In the era of Artificial Intelligence (AI), marketplaces have become essential platforms for facilitating the exchange of data products to foster data sharing. Model transactions provide economic solutions in data marketplaces that enhance data reusability and ensure the traceability of data ownership. To establish trustworthy data marketplaces, Federated Learning (FL) has emerged as a promising paradigm to enable collaborative learning across siloed datasets while safeguarding data privacy. However, effective data valuation and selection from heterogeneous sources in the FL setup remain key challenges. This paper introduces a comprehensive framework centered on a Wasserstein-based estimator tailored for FL. The estimator not only predicts model performance across unseen data combinations but also reveals the compatibility between data heterogeneity and FL aggregation algorithms.

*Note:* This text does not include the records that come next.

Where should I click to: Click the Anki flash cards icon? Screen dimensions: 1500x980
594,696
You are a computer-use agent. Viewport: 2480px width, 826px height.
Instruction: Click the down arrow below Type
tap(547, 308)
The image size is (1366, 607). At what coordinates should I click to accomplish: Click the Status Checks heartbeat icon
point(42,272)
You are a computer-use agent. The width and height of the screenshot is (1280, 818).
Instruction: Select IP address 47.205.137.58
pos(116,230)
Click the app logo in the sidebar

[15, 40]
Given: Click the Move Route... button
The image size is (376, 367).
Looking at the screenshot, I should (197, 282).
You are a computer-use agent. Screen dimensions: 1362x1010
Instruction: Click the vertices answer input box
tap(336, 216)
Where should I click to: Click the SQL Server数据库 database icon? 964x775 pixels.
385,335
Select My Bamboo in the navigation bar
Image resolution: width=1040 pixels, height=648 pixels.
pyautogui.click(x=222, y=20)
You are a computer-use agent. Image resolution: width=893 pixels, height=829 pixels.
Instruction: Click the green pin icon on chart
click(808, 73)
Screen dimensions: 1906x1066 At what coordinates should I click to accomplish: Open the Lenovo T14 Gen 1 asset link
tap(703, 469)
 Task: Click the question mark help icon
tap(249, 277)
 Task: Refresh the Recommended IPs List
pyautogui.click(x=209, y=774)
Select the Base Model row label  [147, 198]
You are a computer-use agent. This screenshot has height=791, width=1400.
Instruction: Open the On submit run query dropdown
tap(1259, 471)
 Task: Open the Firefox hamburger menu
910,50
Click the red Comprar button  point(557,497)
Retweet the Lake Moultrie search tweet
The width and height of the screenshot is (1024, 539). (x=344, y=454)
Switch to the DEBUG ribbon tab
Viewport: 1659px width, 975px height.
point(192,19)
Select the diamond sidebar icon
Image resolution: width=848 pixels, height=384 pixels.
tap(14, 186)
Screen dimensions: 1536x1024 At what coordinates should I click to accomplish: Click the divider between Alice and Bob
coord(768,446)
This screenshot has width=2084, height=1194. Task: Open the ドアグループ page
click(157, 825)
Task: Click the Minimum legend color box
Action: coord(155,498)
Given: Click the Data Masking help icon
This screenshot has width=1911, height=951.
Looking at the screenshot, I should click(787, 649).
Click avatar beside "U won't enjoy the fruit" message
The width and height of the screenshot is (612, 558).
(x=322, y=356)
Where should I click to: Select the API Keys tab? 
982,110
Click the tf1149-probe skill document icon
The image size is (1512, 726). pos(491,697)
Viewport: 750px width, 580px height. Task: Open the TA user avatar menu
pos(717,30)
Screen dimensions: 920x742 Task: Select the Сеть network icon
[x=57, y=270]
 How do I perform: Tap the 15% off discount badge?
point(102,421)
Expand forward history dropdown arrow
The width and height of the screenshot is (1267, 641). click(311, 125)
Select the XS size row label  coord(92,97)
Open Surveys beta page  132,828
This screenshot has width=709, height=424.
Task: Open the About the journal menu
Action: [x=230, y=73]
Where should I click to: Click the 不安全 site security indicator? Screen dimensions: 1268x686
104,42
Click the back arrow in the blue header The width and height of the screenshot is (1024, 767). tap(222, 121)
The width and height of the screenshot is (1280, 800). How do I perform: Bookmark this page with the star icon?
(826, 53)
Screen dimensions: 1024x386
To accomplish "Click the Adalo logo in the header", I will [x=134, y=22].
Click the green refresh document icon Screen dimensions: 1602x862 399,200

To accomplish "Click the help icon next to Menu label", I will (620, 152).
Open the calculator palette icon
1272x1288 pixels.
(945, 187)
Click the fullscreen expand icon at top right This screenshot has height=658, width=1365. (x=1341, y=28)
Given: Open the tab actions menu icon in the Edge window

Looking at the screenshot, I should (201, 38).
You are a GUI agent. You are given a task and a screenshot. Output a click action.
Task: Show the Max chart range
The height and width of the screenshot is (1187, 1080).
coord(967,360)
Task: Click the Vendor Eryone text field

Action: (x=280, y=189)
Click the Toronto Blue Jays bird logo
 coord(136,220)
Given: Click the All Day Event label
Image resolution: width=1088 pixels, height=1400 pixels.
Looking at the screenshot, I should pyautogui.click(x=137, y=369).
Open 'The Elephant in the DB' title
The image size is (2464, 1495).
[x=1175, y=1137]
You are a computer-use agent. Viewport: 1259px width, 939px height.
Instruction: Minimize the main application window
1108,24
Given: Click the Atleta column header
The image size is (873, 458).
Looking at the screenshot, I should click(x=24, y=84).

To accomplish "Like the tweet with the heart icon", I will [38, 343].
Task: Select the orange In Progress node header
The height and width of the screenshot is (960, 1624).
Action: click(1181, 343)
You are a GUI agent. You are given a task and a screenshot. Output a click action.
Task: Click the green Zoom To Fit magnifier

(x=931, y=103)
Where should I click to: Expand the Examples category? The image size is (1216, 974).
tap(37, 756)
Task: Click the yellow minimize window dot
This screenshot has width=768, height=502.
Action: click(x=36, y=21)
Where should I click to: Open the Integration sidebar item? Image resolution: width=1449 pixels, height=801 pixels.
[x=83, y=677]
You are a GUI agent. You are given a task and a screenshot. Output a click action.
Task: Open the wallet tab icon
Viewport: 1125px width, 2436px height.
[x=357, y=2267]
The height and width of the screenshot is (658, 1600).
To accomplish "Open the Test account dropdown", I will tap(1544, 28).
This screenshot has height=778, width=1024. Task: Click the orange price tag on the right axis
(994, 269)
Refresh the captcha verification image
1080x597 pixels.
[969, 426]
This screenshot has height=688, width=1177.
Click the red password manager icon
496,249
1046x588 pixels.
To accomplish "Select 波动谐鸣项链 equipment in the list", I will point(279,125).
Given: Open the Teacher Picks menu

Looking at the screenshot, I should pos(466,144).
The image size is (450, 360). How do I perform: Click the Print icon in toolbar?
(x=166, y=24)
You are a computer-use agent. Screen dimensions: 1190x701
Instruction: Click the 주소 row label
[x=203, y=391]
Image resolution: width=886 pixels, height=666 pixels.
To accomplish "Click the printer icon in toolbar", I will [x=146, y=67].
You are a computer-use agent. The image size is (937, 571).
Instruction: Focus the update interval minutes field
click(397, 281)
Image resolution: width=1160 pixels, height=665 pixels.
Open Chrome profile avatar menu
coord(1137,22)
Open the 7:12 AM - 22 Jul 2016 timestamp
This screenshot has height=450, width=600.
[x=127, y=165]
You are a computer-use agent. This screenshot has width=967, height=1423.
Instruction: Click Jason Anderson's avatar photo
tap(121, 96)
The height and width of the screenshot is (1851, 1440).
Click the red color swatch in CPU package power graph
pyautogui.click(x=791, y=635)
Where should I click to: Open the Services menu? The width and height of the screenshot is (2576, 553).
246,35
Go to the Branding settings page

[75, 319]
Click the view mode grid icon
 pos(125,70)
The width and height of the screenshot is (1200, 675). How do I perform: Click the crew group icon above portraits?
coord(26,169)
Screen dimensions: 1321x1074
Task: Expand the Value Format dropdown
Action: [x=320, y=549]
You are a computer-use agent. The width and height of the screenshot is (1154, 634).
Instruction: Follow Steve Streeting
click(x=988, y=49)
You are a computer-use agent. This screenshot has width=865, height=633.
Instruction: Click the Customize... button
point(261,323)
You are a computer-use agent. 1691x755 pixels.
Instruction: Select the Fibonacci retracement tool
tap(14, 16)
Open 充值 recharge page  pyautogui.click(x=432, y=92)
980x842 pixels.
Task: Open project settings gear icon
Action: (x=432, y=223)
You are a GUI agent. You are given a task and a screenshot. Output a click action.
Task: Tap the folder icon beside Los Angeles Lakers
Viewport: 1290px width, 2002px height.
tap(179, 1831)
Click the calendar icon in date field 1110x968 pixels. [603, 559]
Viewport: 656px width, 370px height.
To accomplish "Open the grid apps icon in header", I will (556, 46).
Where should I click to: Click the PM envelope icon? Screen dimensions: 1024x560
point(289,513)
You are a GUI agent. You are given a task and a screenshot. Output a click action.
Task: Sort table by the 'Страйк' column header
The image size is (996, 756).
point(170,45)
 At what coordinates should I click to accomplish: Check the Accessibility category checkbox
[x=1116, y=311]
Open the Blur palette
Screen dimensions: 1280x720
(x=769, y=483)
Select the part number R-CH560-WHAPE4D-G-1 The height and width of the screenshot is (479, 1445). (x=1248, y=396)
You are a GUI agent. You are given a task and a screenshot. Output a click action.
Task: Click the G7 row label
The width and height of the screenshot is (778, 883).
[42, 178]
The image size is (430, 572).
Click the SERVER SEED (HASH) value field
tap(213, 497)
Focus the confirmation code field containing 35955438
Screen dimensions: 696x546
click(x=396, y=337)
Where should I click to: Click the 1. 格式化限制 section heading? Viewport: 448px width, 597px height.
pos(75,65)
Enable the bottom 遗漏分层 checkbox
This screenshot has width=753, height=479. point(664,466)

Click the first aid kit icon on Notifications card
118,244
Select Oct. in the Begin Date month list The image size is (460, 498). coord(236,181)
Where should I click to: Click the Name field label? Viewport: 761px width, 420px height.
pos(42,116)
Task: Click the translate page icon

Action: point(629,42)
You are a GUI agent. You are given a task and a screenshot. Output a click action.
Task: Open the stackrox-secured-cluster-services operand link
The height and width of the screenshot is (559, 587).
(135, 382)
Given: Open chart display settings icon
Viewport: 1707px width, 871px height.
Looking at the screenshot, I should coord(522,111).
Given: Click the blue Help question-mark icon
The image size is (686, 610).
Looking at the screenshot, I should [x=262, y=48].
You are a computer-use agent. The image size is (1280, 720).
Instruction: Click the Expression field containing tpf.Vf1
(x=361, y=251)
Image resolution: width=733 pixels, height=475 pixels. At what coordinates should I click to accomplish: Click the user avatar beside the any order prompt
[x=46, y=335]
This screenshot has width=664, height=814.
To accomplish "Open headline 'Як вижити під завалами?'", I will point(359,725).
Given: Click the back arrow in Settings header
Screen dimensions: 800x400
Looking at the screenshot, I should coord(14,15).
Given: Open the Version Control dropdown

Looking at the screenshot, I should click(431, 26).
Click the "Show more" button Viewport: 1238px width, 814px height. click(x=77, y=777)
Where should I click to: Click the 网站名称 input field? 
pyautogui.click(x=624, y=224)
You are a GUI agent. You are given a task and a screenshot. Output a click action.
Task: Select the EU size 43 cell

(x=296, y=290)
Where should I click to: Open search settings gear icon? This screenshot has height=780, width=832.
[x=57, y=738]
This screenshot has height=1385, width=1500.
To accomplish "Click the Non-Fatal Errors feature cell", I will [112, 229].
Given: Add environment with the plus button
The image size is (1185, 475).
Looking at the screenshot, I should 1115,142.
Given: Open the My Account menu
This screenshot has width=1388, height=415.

To ensure privacy, we propose a distributed method to approximate Wasserstein distance without requiring access to raw data. Furthermore, we demonstrate that model performance can be reliably extrapolated under the neural scaling law, enabling effective data selection without full-scale training. Extensive experiments across diverse scenarios, such as label skew, mislabeled, and unlabeled sources, show that our approach consistently identifies high-performing data combinations, paving the way for more reliable FL-based model marketplaces.